Boscolo-Rizzo氏らは、軽症のCOVID-19に罹患した88人(症例群)と新型コロナウイルスのRT-PCR検査で陰性と判定された88人(対照群)の計176人(両群ともに、試験登録時の年齢中央値49歳、女性58.0%)を対象に、試験登録から1、2、3年後の患者の自己報告による嗅覚障害と味覚障害の有病率を比較した。なお、軽症のCOVID-19とは、臨床評価でも画像検査でも下気道疾患の所見が認められず、酸素飽和度が94%以上の場合と定義された。
症例群でのCOVID-19急性期と、罹患から1、2、3年後時点での嗅覚・味覚障害の有病率は、それぞれ64.8%、31.8%、20.5%、15.9%だった。症例群でのCOVID-19罹患から1、2、3年後時点での嗅覚障害の有病率は、それぞれ40.9%、27.3%、13.6%、対照群の有病率は10.2%だった。罹患から2年後時点での両群の絶対差は17.1%(95%信頼区間4.7〜29.4%)と有意だったが、3年後時点での絶対差は3.4%(−7.3〜14.1%)と有意ではなくなった。
一方、症例群での罹患から1、2、3年後時点での味覚障害の有病率はそれぞれ26.1%、13.6%、11.4%、対照群の有病率は10.2%だった。
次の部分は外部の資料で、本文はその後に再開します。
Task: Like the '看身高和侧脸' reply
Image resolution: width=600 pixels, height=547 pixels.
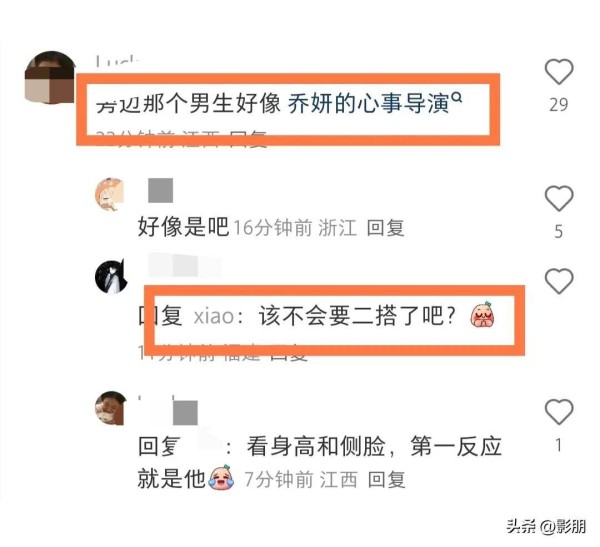Action: pyautogui.click(x=559, y=411)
罹患から2年後時点での両群の絶対差は3.4%(95%信頼区間−7.3〜14.1%)、3年後時点での絶対差は1.1%(−9.2〜11.4%)といずれも有意ではなかった。
こうした結果を受けて研究グループは、これまでCOVID-19罹患後の嗅覚障害と味覚障害の精神身体的評価に関するデータはなかった点を強調し、「この研究により、症例群でのCOVID-19罹患から3年後時点での嗅覚障害の有病率は対照群と同等であり、また、罹患から2年後および3年後の時点での味覚障害の有病率に関しても、両群間で同等であることが明らかになった」と結論付けている。
研究グループは、「今回の研究結果は、COVID-19に罹患して嗅覚障害や味覚障害に悩まされている患者にとって喜ばしいニュースとなるはずだ」との見方を示す。そして、「COVID-19罹患者で嗅覚障害が生じている人でも、感染から3年が経過すればその障害から回復するようなので、安心してほしい」と話している。